Axial acceleration is the key here, not just acceleration, that however does not matter if the controller does not output feedrate profiles with smooth acceleration to go along with it.
> the maximum deviation between G1 and G3 is only 0.1mm. You need to exaggerate the effect much more to show the difference.
Even if the difference is small, it can be very visible because of how light is scattered on the surface. This causes visible transitions when the splines intersect the sides. Depending on what you do, it might or might not matter, but there is a visible difference.
I cannot test, but I would think that it would also be felt with the fingers. Of course, it matters only if the surface is smooth enough in the first place.
It seems small in absolute terms, but it's suprisingly visible, even to "normal" people, which was the entire point of making a physical object!

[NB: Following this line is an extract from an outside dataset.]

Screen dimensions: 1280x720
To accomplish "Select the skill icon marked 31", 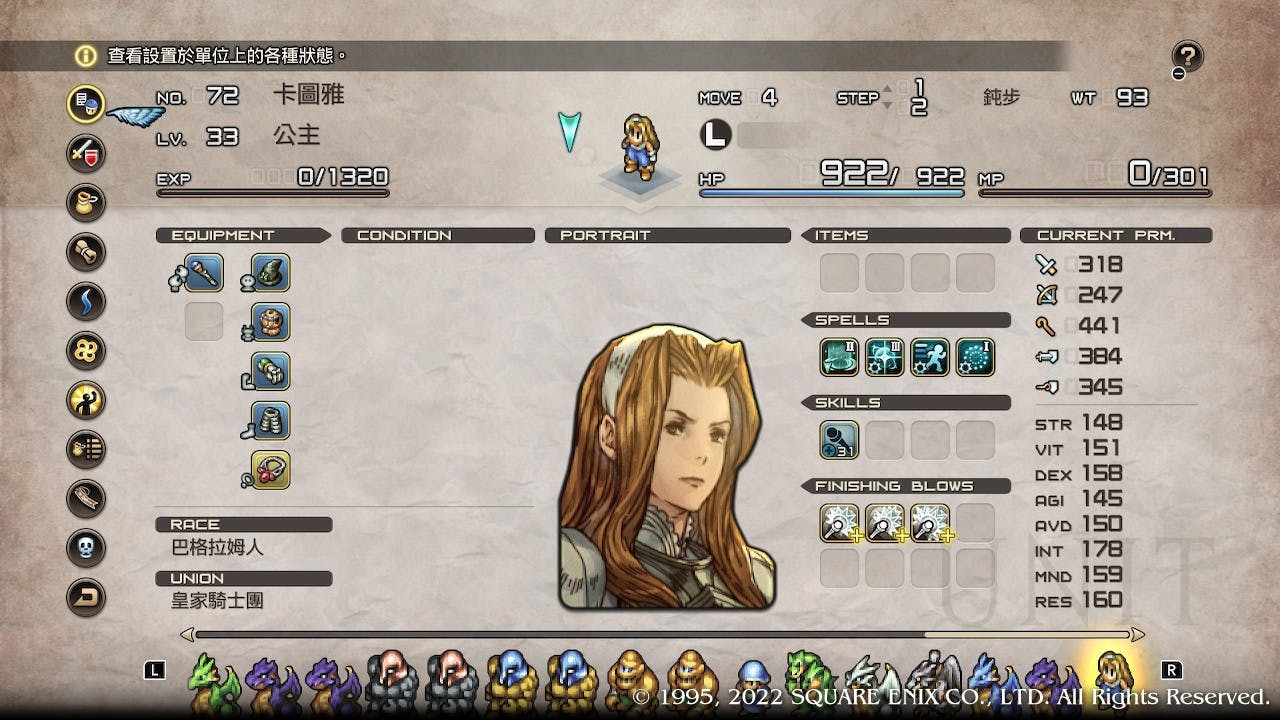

I gave that object to a dozen people without explanation. Only one of them was a designer. All of them preferred G3 after comparing corners by look and touch for a few seconds. Honestly, I was surprised that it was this unanimous; I deliberately made the difference small.

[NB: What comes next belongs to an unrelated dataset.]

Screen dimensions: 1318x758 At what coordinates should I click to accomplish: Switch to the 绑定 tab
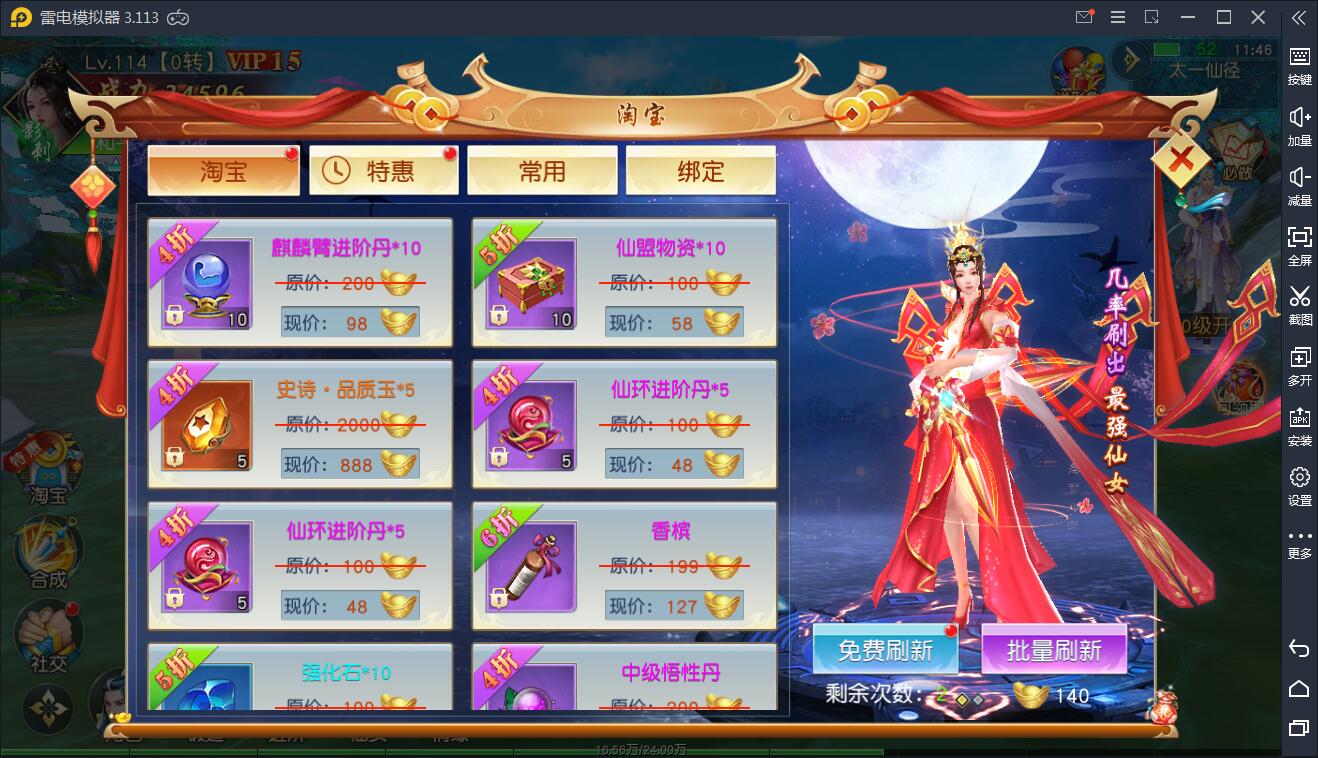[x=700, y=171]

> the maximum deviation between G1 and G3 is only 0.1mm
In a small 100x100mm box, with a 12mm fillet, G1/G2/G3 corners already have a visible 0.5mm difference. What gives it away is the lack of a hard transition between the flat surface and the corner, that's very noticeable on a reflective surface.
On the mechanical side, I think the effect they refer to also comes down to that transition line - going from a straight line immediately into a curve (G1) which adds lateral forces, vs easing into that curve over a few more steps which avoids jerking the print head.